Zolgensma is designed to directly address the genetic root cause of the disease by replacing the non-working SMN gene, which provides instructions for making the SMN protein necessary for the survival of motor neurons — the nerve cells that control muscle contraction.
The therapy is administered directly into the bloodstream and uses a modified and harmless virus to deliver a functional copy of the SMA gene to cells.
To date, the therapy has demonstrated significant and clinically meaningful therapeutic benefits in pre-symptomatic and symptomatic SMA. Zolgensma has prolonged event-free survival and achieved motor milestones compared to the natural history of the disease. Moreover, these benefits have been sustained for more than five years in children up to 6 years old.
SMART is a Phase 3b, open-label trial designed to evaluate the safety, tolerability, and effectiveness of a one-time infusion of Zolgensma, and will follow participants for 12 months.
The trial is limited to 24 participants, weighing 8.5 kg to 21 kg, to provide additional evidence beyond the patient population studied so far, which will be used to inform physicians and caregivers in a timely fashion.
The primary goal will include assessment of adverse events (side effects), laboratory data, vital signs, and cardiac safety monitoring.
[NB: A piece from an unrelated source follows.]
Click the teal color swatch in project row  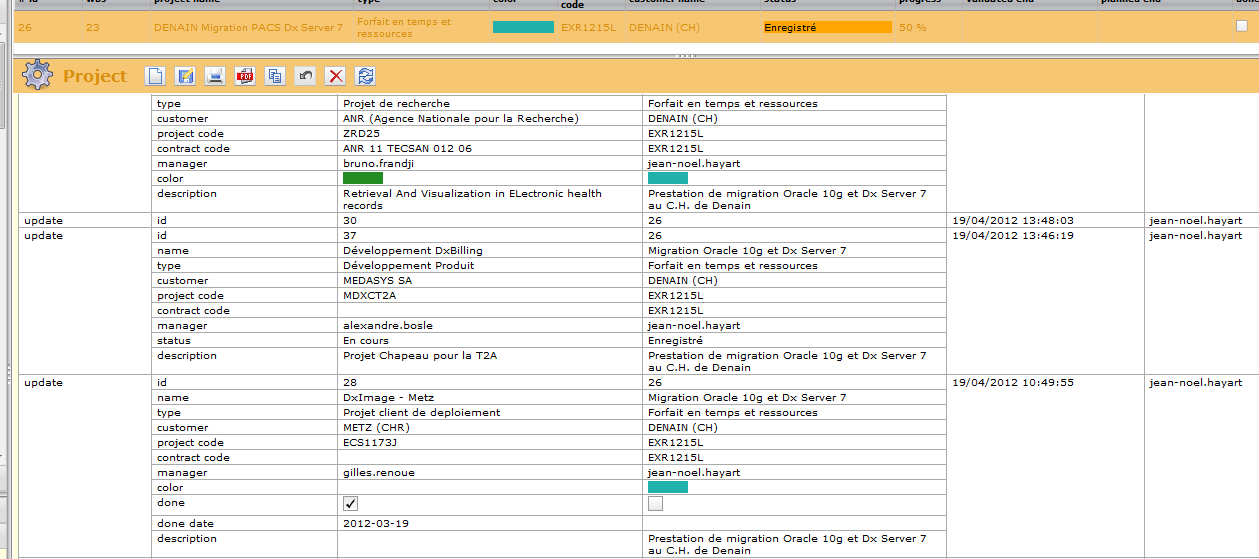pyautogui.click(x=523, y=27)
Secondary efficacy endpoints will assess changes in motor milestones according to the World Health Organization-Multicentre Growth Reference Study (WHO-MGRS), the Hammersmith Functional Motor Scale – Expanded (HFMSE), the Bayley Scales of Infant and Toddler Development-Third Edition (Bayley-III) criteria, and the Revised Upper Limb Module (RULM).
Eligible participants who complete the trial will be invited to enroll in a long-term, follow-up study to collect additional efficacy and safety data.
“SMART is a study designed to expand the clinical evidence for Zolgensma in children up to 21 kg,” said Nicole Gusset, PhD, president of SMA Europe. “We have seen the interest in Zolgensma among physicians and families across Europe, and believe this additional safety, and efficacy data will help the community better understand its potential and inform treatment decisions for young children with SMA.”